= Trecho para leitura =
----------

Talvez por isso seja urgente reafirmar o sentido de arte, de exposição pessoal de uma ideia que deveria ser universal, como um objeto construído tanto por quem produz quanto por quem consome. E nenhum tipo de arte possui mais essa maleabilidade do que a música, ainda mais especialmente a música pop. Subdividida em milhares de vertentes e constantemente ditando as tendências que vão do “mundo de fantasia” das cantoras no clips diretamente para o cotidiano de seu público, mais especificamente o jovem, a música pop, hoje, precisa voltar a ser encarada como arte. Ou estaremos com um tremendo problema em mãos.

Basta dar uma olhada no Vigilant Citizen (em inglês), site daqueles que discutem conspirações governamentais, mas que eventualmente abre espaço para analisar o simbolismo contido em letras e clipes de cantoras como Lady Gaga, Rihanna e Beyonce, para entender o porque de tal mudança de perspectiva ser tão importante. Há muito pouco de besteira no que ele fala, se você prestar bem atenção. A análise de fotos da popstar que o “vigilante” faz no artigo sobre Lady Gaga chega a ser chocante, relacionando a cantora a rituais satânicos, teorias de controle mental e a lendária organização dos Illuminati, hoje uma espécie de piada entre detratores e fãs de Dan Brown, que mexeu com a organização (mais real do que muita gente imagina, e ainda um mistério), na trama de Anjos & Demônios.

----------

= Registros fornecidos =

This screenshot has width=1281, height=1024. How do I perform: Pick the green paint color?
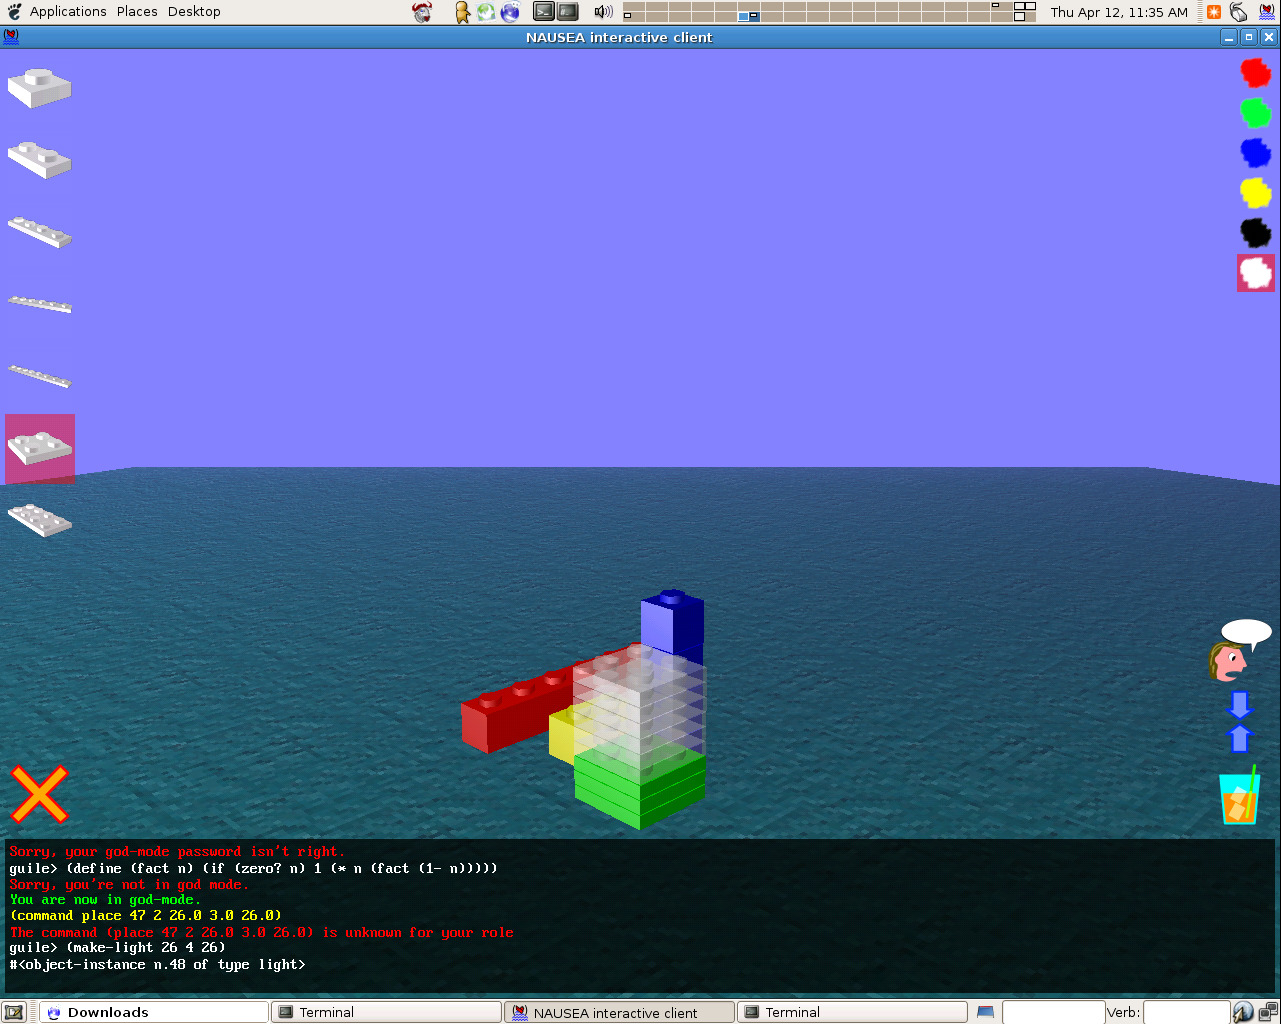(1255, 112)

----------

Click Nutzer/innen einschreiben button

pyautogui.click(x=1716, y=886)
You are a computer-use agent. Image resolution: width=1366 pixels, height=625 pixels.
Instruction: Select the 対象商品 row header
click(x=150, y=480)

----------

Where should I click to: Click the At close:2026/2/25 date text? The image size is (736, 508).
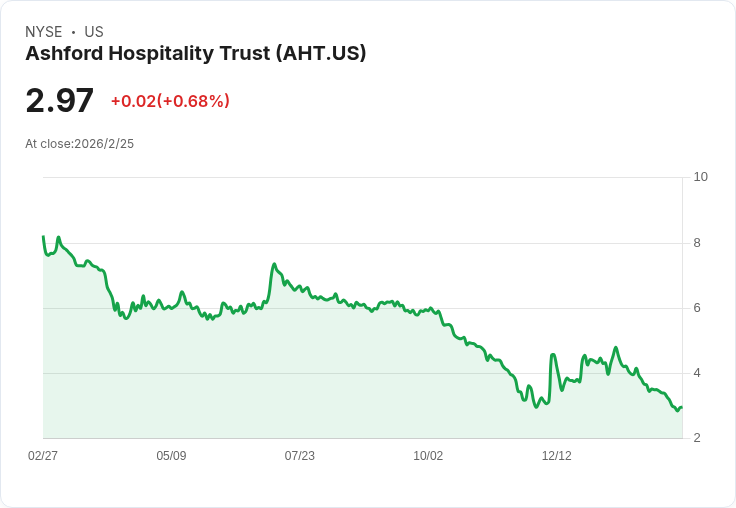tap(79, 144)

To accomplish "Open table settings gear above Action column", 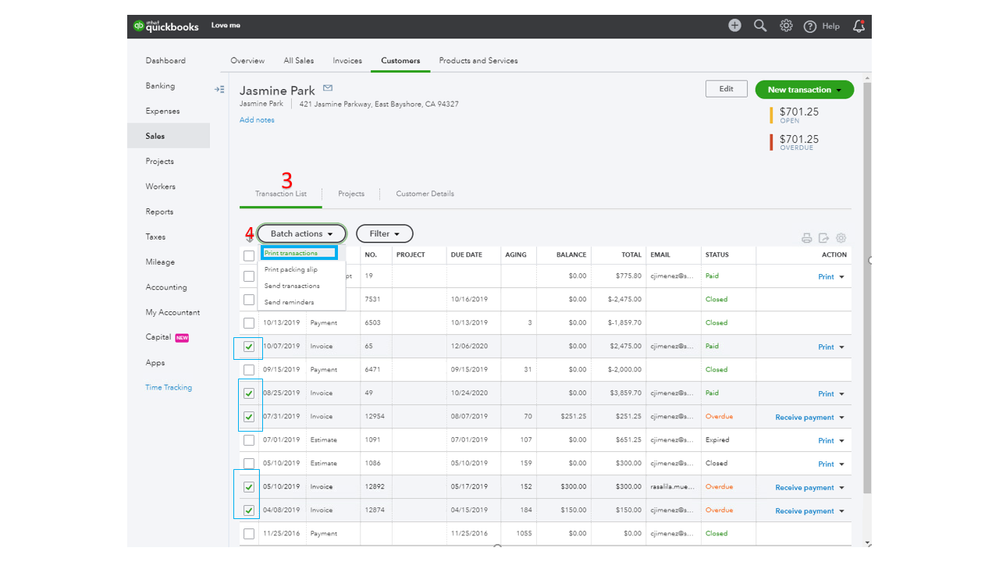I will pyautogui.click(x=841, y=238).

----------

= Tarefa proposta 1 =
Reproduza a parte do trecho sobre música pop que começa em "Talvez por isso" e segue até "problema em mãos.".
= Tarefa proposta 2 =
No trecho sobre música pop, de quais cantoras o Vigilant Citizen analisa o simbolismo em letras e clipes?

= Resposta esperada 1 =
Talvez por isso seja urgente reafirmar o sentido de arte, de exposição pessoal de uma ideia que deveria ser universal, como um objeto construído tanto por quem produz quanto por quem consome. E nenhum tipo de arte possui mais essa maleabilidade do que a música, ainda mais especialmente a música pop. Subdividida em milhares de vertentes e constantemente ditando as tendências que vão do “mundo de fantasia” das cantoras no clips diretamente para o cotidiano de seu público, mais especificamente o jovem, a música pop, hoje, precisa voltar a ser encarada como arte. Ou estaremos com um tremendo problema em mãos.

= Resposta esperada 2 =
Lady Gaga, Rihanna e Beyonce.